Some of the most popular open source projects are now part of enterprise stacks, so companies are increasingly looking for developers who are part of the community built around the open source projects on which their stack depends. One manager at a major server company told me he couldn't afford to hire Linus Torvalds, but he needed Linux expertise. He watched the Linux project and hired people who knew Linus Torvalds. If the email lists showed an interaction between Torvalds and the developer, the manager picked up the phone.
Many open source projects require support, and providing this can be a side job that leads to a full-time career. Companies often find it much cheaper to adopt an open source technology and hire a few support consultants to make it all work, rather than go proprietary.
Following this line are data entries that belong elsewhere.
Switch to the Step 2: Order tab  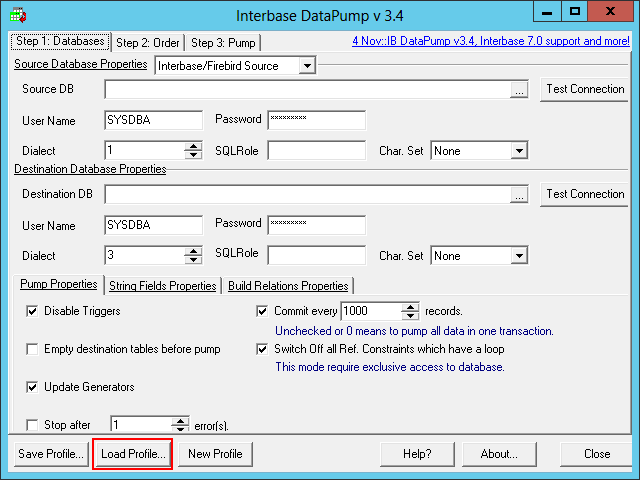tap(147, 43)
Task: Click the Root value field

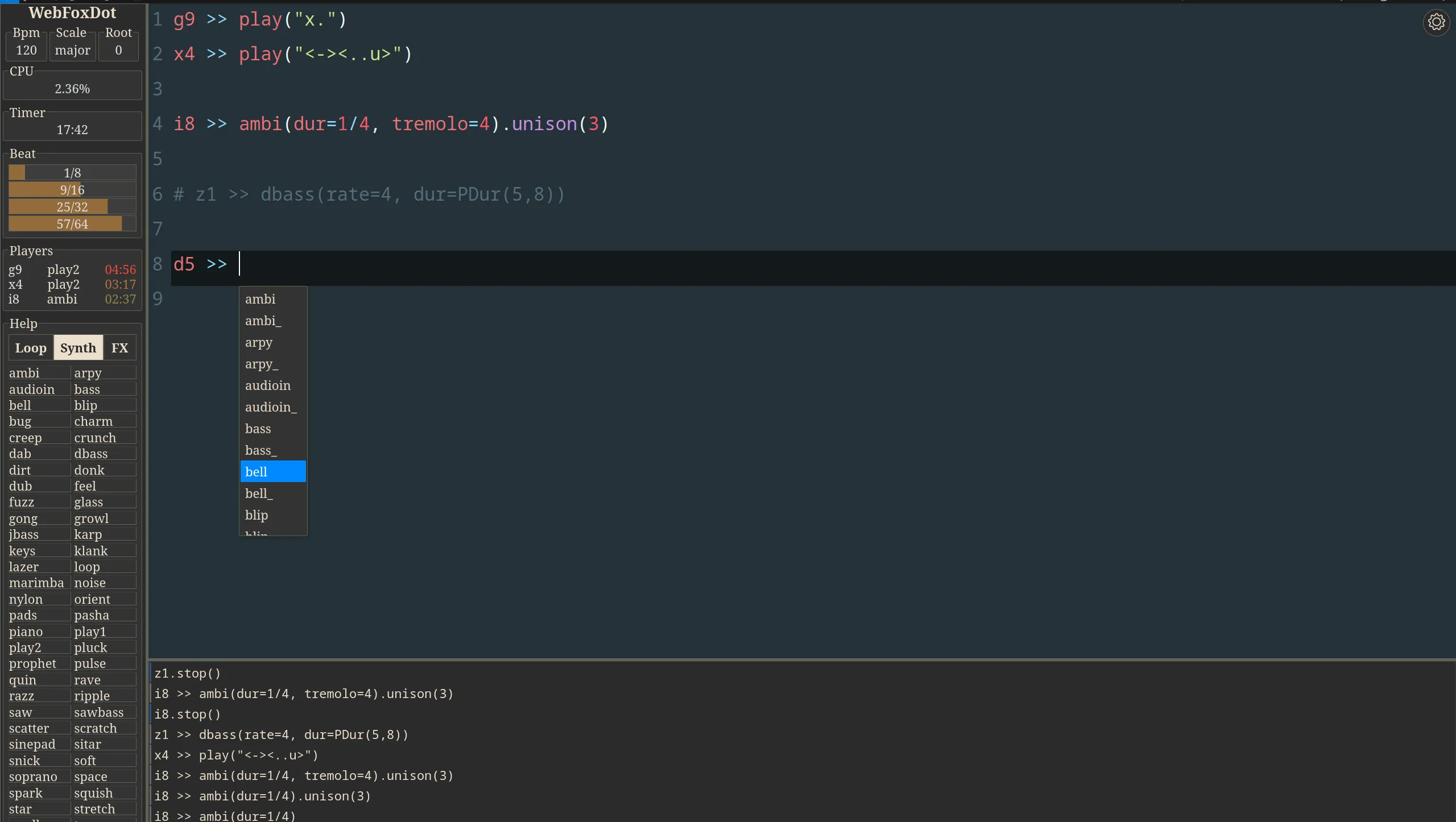Action: click(x=118, y=49)
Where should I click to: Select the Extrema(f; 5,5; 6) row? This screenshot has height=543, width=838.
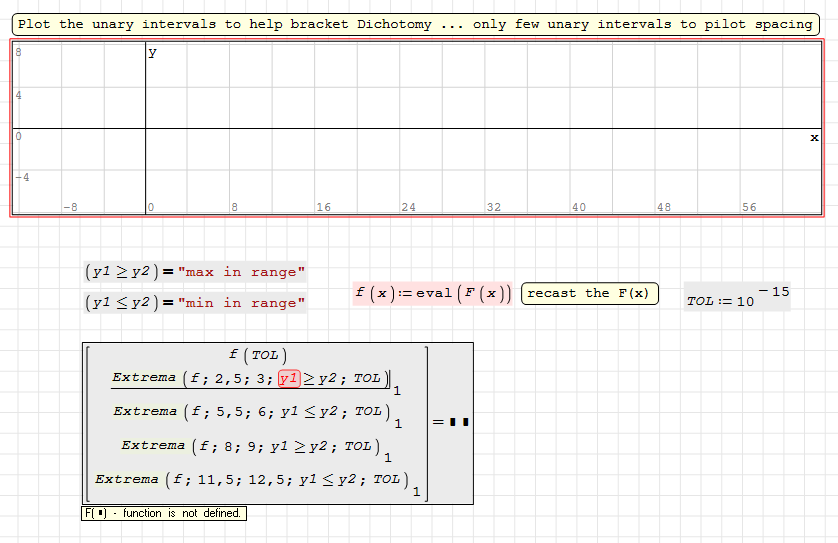pos(248,411)
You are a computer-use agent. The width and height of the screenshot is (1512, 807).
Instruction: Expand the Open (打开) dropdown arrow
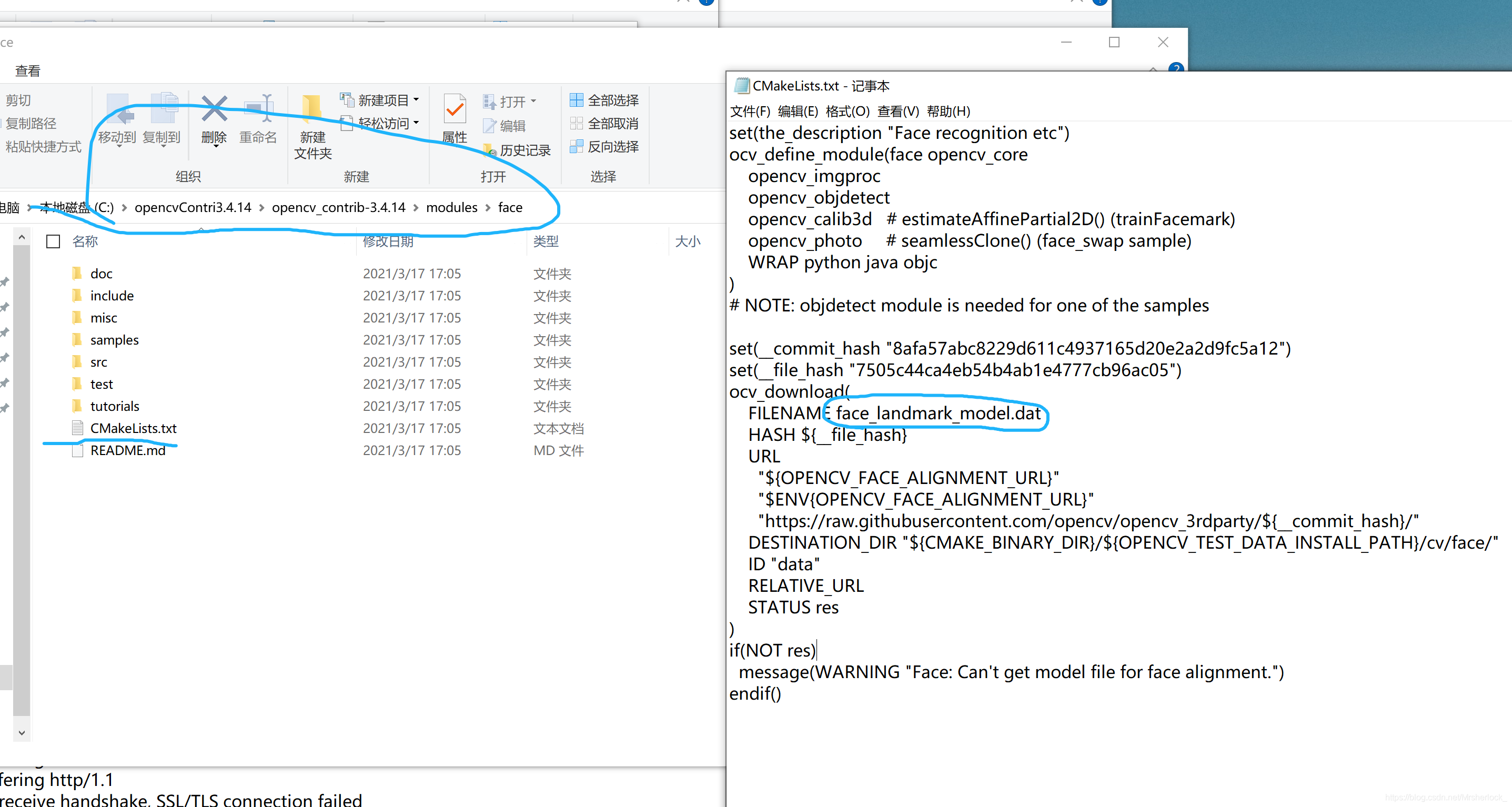pos(533,102)
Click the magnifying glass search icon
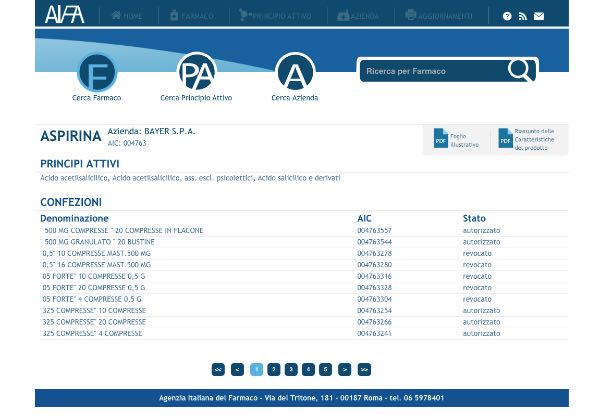The width and height of the screenshot is (600, 415). (x=519, y=70)
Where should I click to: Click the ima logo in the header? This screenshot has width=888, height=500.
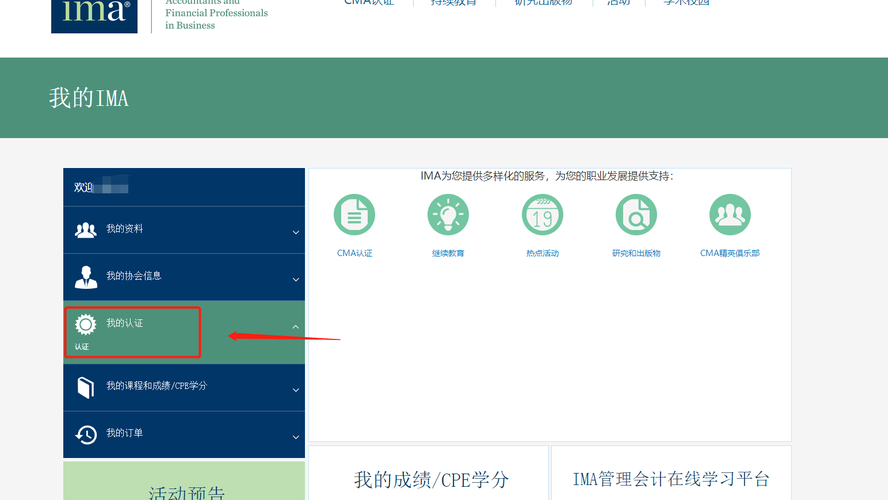(x=95, y=15)
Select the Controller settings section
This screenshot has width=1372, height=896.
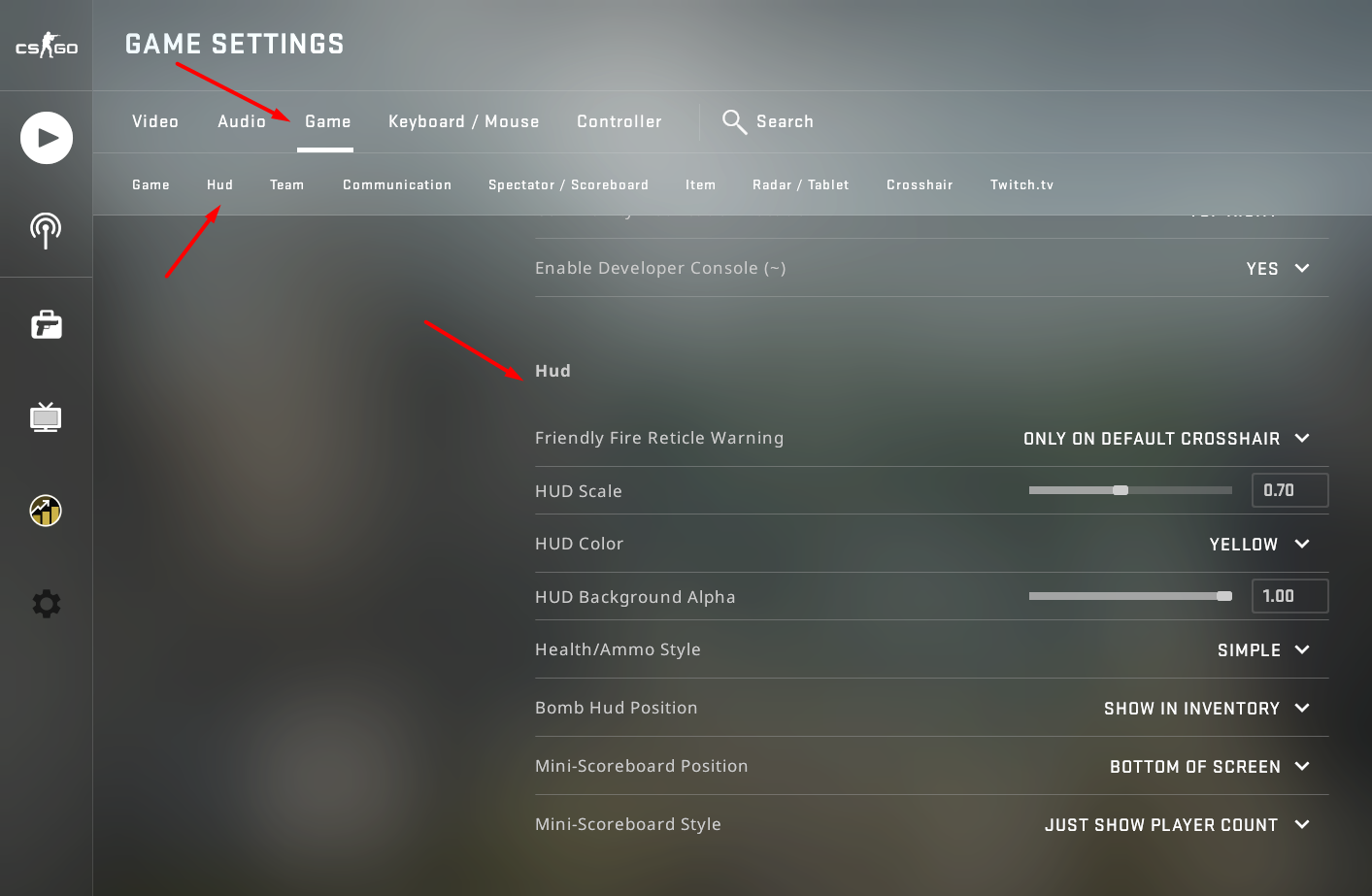pyautogui.click(x=619, y=121)
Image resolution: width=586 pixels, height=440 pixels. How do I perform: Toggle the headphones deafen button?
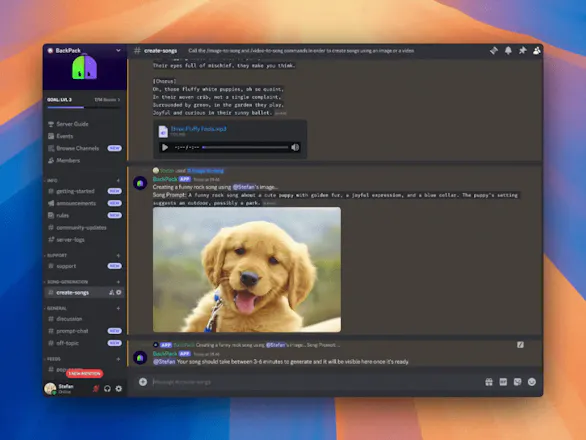pos(107,389)
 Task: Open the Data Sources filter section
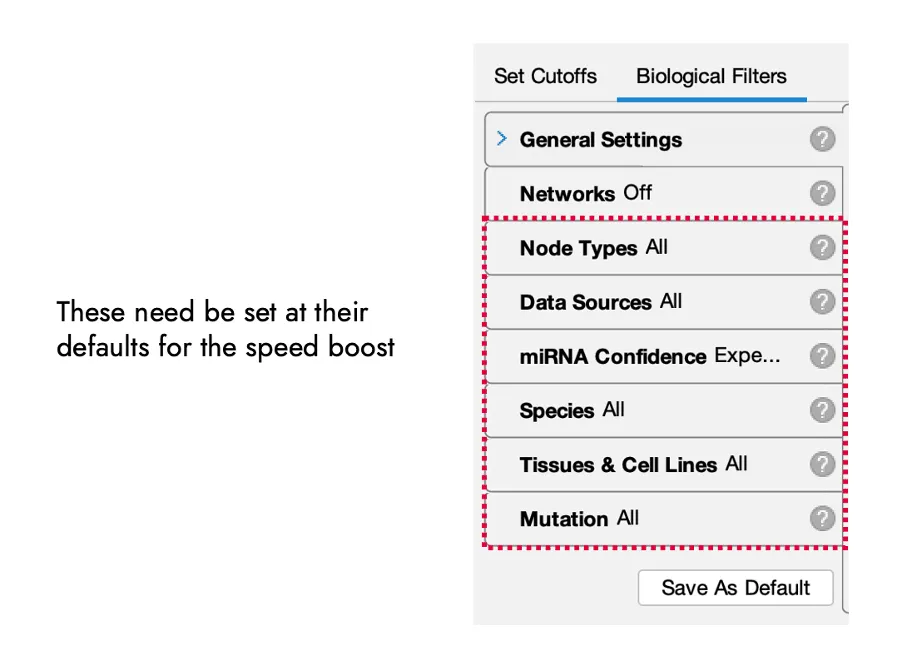point(600,301)
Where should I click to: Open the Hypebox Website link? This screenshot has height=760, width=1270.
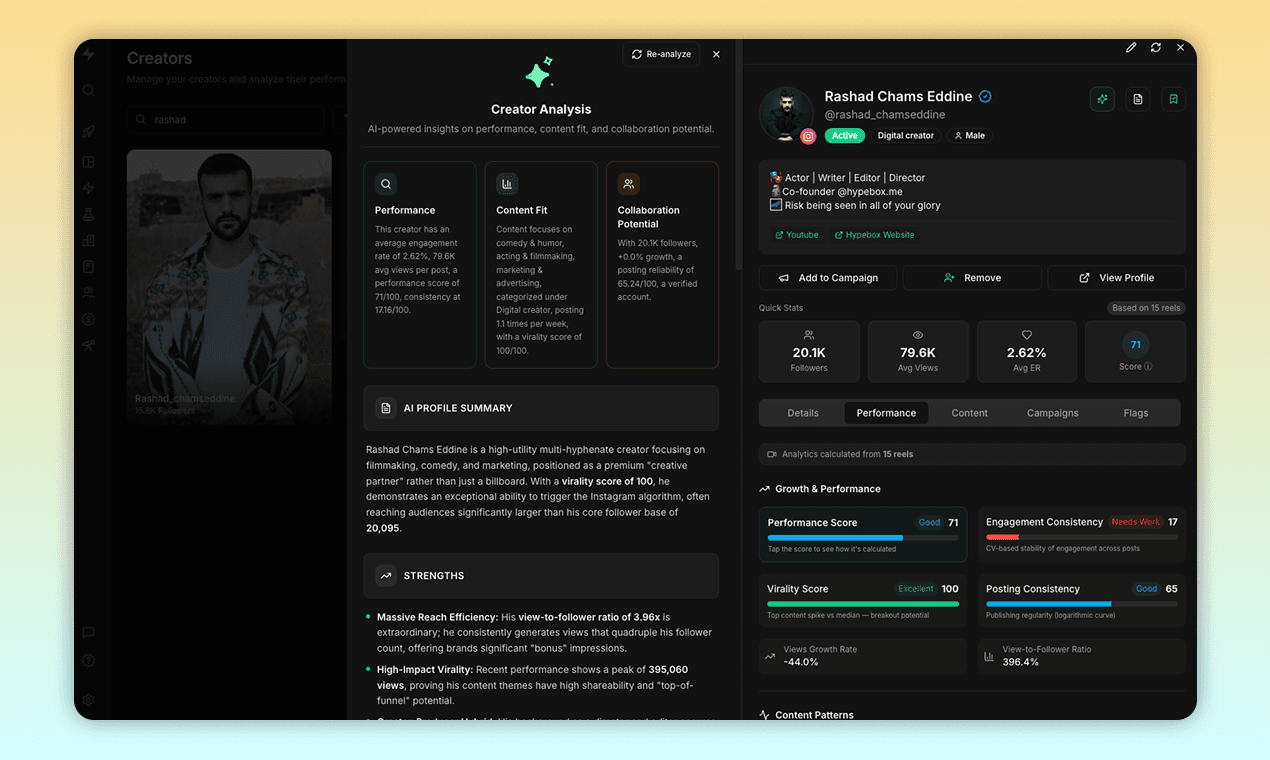(x=874, y=234)
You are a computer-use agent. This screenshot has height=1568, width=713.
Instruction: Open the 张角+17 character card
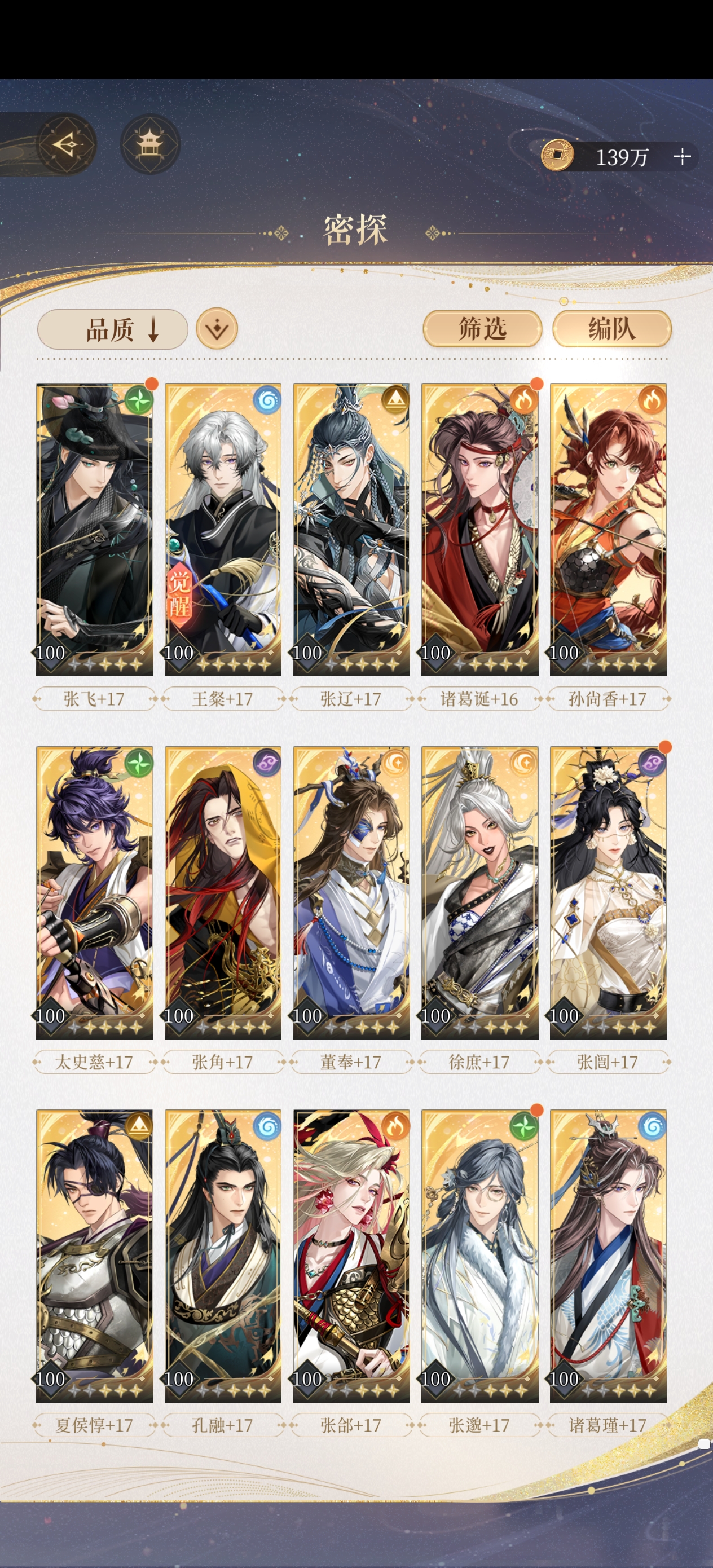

Savvy programmers are also investing early in open source projects by contributing code. They can work on cutting-edge open source projects on the side just because they're cool. If the project turns into the next Hadoop, Lucene, or Linux, they'll be able to turn that experimentation into a job and, quite possibly, a long-lasting career.
How do you work around ageism?
What does every tech recruiter want? An unmarried 21-year-old new graduate of a top computer science institution ready to work long hours and create great things. What about a 22-year-old with a year of experience? Uh. Maybe. Perhaps. Are there any 21-year-olds available?
One of the great, often unspoken, rules of the programming world is that managers have very narrow ideas of the right age for a job. It's not that managers want to discriminate, and it's not that humans want to change as they get older -- but they do. So everyone clings to stereotypes even if they're against the law.
This is often most obvious in the hypercompetitive world of tech startups, where the attitude is like the NBA. If you got stuck finishing your degree, you're obviously not special enough. This world prizes people who spend long hours doing obsessive things. They like youth, and it's not uncommon to hear venture capitalists toss aside anyone who's not a younger 20-something.
The good news for programmers is that some employers favor older, more mature people who've learned a thing or two about working well with others. These aren't the slick jobs in the startup world that get all the press, but they are often well-paying and satisfying.
The savviest programmers learn to size themselves up against the competition. Some jobs are targeted at insanely dedicated people who will stay up all night coding, and older programmers with new families shouldn't bother to compete for them. Others require experienced creatures, and young "rock star" developers shouldn't try to talk their way into jobs with bosses who want stable, not blazing and amazing.
How much does location matter?
If you're young and willing to pack everything you own into the back of your car and move on, the only thing that's important about the location of a job is whether you like the burrito place next door. Good food and pleasant surroundings is all that matters.